O PNUMA tem razão: o setor financeiro cresceu muito nos últimos vinte anos. Mas não lhes ocorre que isso é precisamente um sinal da patologia da economia global? O estancamento dos salários há três décadas explica o crescente endividamento das famílias. A demanda agregada foi impulsionada pelo endividamento e isso, por sua vez, explica como se levou a cabo um processo de redistribuição da riqueza dos mais pobres aos mais ricos. Instrumentos como os cartões de crédito, os empréstimos para estudantes ou para automóveis foram verdadeiros aspiradores para sugar recursos dos lares e levá-los aos bancos.

Um dos fatores que explica a expansão do setor financeiro é a sua inclinação para introduzir inovações que tornaram as operações do setor mais opacas, disfarçaram riscos, aumentaram a propensão à volatilidade e incrementaram os níveis de influência. A financeirização converteu muitas operações em zona vedada para os reguladores e agências de supervisão. A autor regulação só proporcionou a ilusão de que se estava fazendo alguma coisa para frear os abusos.

Um ponto fundamental que o PNUMA não pode entender: uma proporção significativa da montanha de recursos em mãos do setor financeiro é riqueza contábil. Provém de um típico processo de inflação de ativos, ou seja, de uma bolha. A crise é a forma de destruir esse património que só existe na contabilidade. Para analistas como Nouriel Roubini ou Dean Baker, ainda falta muito para o processo deflacionário completar a sua tarefa.
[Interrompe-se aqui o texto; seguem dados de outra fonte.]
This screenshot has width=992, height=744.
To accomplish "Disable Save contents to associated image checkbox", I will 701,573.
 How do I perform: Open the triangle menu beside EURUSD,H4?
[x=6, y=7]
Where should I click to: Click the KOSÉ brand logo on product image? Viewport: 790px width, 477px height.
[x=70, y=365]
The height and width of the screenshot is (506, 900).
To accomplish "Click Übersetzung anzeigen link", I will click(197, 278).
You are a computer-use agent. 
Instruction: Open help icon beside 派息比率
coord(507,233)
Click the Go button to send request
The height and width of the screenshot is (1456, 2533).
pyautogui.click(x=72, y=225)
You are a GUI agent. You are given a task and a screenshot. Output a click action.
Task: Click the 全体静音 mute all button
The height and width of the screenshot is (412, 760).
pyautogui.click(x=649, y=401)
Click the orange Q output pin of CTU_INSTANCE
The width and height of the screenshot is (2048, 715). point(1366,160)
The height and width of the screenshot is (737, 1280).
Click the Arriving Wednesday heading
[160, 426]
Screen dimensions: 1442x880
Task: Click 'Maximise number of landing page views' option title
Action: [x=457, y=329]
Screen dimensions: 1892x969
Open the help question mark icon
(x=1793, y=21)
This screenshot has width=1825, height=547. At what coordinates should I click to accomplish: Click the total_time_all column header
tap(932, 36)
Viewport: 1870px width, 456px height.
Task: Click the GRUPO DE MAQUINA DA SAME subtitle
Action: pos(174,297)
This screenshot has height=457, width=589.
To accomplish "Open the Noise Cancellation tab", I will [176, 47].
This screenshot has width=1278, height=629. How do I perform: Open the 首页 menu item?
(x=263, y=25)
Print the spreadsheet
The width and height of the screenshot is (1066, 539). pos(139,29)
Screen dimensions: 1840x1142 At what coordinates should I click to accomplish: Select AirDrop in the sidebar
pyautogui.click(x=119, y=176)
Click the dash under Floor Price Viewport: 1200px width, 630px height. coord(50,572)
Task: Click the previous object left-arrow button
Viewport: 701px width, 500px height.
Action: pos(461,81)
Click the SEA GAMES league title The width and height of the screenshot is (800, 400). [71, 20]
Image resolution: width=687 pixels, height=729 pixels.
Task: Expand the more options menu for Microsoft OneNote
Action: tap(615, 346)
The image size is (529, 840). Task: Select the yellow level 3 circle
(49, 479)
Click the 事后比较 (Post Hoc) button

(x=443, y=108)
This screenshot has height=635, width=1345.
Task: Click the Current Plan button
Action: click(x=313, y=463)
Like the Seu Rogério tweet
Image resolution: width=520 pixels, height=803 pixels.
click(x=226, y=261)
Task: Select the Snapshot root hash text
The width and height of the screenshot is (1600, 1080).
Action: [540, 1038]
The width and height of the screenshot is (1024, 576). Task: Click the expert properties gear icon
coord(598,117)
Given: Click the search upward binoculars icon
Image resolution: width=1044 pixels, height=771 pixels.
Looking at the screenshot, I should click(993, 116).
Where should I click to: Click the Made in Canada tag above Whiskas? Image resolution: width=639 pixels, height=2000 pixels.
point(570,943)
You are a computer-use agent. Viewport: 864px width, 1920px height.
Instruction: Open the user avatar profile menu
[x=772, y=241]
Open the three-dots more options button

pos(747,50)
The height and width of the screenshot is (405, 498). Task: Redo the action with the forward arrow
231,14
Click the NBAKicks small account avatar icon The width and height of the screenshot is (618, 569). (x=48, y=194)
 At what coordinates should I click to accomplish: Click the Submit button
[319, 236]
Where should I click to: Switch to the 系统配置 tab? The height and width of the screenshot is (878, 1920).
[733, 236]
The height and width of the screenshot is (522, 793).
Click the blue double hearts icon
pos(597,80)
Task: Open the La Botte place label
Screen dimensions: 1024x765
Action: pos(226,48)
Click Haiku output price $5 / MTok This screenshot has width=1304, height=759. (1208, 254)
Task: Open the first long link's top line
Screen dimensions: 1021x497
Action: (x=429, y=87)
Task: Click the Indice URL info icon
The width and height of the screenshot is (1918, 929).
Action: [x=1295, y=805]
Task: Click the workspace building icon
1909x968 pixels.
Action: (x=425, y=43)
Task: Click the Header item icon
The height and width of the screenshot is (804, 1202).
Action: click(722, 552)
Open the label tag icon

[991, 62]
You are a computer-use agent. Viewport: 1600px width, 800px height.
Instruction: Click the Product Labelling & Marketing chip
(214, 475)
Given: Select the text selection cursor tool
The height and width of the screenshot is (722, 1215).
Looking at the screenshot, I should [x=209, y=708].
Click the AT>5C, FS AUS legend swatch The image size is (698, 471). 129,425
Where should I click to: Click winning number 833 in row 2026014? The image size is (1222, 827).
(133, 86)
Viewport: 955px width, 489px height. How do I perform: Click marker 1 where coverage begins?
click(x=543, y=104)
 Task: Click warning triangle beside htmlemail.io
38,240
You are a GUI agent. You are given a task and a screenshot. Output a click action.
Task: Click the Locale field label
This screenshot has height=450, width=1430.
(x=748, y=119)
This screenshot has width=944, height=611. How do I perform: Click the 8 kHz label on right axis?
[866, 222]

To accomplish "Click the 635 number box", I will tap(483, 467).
Além disso, uma parte desses recursos financeiros provém das operações de criação monetária dos bancos. Por exemplo: com os seus empréstimos, os bancos da União Europeia criaram milhares de milhões de euros do nada ou, como dizem, ex nihilo. E só uma fração minúscula desses créditos esteve respaldada por depósitos. O balão gigante ainda está a esvaziar.

O PNUMA deveria estudar com seriedade a relação entre os setores financeiros e a realidade da economia. Os canais de transmissão entre estes setores são críticos para a manutenção da estabilidade macroeconómica. Nos nossos tempos, as operações no setor financeiro propagaram e amplificaram a turbulência e puseram de joelhos a economia real. Caramba, até uma organização tão conservadora como o Comité de Supervisão de bancos da Basileia (dependente do Banco Internacional de Compensações) preocupa-se com estes temas. Por que os funcionários do PNUMA não podem fazer o mesmo?

 

(*) Alejandro Nadal é membro do Conselho Editorial de Sin Permiso.